Wonderful. Now I'm hungry for whale meat and gravy.
Posted at 11:53 PM
About two years ago, I got the following message on voice mail:
Hi, Luke. This is Greg Knauss. And on behalf of the entire Web community, we want you to start writing again. We were goofing around today -- the entire Web community -- and we kind of ran out of things to read. And so we went back and poked around Minnesota Stories and, dammit, start. That's an order. Further instructions will follow. This has been the entire Web community, saying, "Bye."
It moved me so much much that I've been writing and publishing ever since.
No, wait. I haven't. Still, it was a pretty neat message to get, and it was part of the inspiration for JaNoWriMo.

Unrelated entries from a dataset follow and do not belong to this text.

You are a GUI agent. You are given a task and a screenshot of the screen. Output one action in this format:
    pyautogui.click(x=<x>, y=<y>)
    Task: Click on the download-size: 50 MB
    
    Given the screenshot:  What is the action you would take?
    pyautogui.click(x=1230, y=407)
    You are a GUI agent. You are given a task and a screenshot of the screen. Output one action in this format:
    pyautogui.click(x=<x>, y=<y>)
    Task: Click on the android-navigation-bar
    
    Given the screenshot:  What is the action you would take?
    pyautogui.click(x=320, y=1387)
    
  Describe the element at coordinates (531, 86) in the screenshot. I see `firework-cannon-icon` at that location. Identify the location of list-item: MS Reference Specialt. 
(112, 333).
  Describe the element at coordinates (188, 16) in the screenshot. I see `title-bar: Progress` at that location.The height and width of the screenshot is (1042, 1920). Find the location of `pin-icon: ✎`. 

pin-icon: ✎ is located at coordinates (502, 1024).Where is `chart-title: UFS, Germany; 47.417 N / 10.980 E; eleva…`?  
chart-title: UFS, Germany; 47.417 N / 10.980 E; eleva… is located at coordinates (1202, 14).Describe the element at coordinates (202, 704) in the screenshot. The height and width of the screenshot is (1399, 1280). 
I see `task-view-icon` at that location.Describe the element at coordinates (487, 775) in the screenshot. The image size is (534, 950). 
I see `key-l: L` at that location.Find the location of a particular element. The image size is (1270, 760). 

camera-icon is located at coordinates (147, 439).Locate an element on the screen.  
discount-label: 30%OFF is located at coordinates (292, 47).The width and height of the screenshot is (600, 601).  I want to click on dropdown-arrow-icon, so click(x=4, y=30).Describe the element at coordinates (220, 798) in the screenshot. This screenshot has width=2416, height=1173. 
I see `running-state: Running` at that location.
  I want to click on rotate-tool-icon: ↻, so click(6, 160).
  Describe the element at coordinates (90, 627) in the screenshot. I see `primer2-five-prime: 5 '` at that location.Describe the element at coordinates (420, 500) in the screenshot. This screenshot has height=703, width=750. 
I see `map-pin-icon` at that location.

This morning I made a thrilling discovery: Greg is joining me this month. This is excellent news on at least two counts: 1. Greg is a good writer. 2. Greg is confident enough in his writing to post it. Truth is, the entire Web community has missed Greg much more than it has missed me. Thus, the JaNoWriMo-related dread with which I awoke this morning has become JaNoWriMo-related ecstacy.
And now, to the novel! I mean, to the kitchen! For hash browns and sausage! But then, to the novel!
Posted at 8:56 AM
Tuesday, January 1
Closing in on midnight, I'm only around 2,000 words. This is well short of where I'd hoped to be at this point. I'm finding that my first chapter is getting bogged down with the back story of a minor character who I don't foresee having much further presence in the story.
What kind of writer, you might ask, devotes so much to a minor character?
A very bad writer, that's who, but one who is extremely fond of the real person upon whom this character is based.
What kind of writer, you might ask, would pay tribute to a friend with bad writing?
A very, very bad writer, that's who!
Posted at 11:51 PM
Posted at 6:10 PM
And we're off!
Jan. 1 got off to a later start than expected -- new years are like that -- so I'm a bit behind already. The plan for the rest of the day:
1. Write write write.
Posted at 1:20 PM
Monday, December 31
Less than 12 hours to go. Are you as excited as I am?
A few friends are joining me in a January writing project, although the names vary, including "ChiNoWriMo" and "a little extra writing in January." I am, however, the only one who has cheated to such a large degree, having mapped out much of the beginning and end. Indeed, I have on my desktop several files with names like "characters" and "plots and gags" and "possible chapter titles." It's plotted out. I just have to write it.
But having never written fiction before, I feel entitled. As a novelist, I am the golfer whose handicap is so great he gets to tee off from the ladies' tees.
I'm feeling a bit like Bill Walsh, whose great innovation with the 49ers was to script the game's first 15 plays. I'm like this in conversation. When I can script out my plays -- "Hey, how are you?" "Good, thanks. You?" "Just fine. Thanks." -- I do OK. But once any exchange turns to improvisation, I'm sunk and am liable to start mumbling. Ask about the Cubs when I'm expecting a weather question, two bits says I'll still answer "Feels like rain." Throw a curve ball by bringing up, say, politics, and I will verbally flail, calling "Line!" to whoever is nearby.
And so it is with JaNoWriMo: My first 15 plays are scripted out. After that, anything can happen. Expect fumbles.
Posted at 12:47 PM
Sunday, December 30
Calliope, Clio, Erato and Euterpe? Melpomene, Polyhymnia, Terpsichore, Thalia and Urania? Pikers, all. There is no muse mightier than a DoubleStuf Oreo.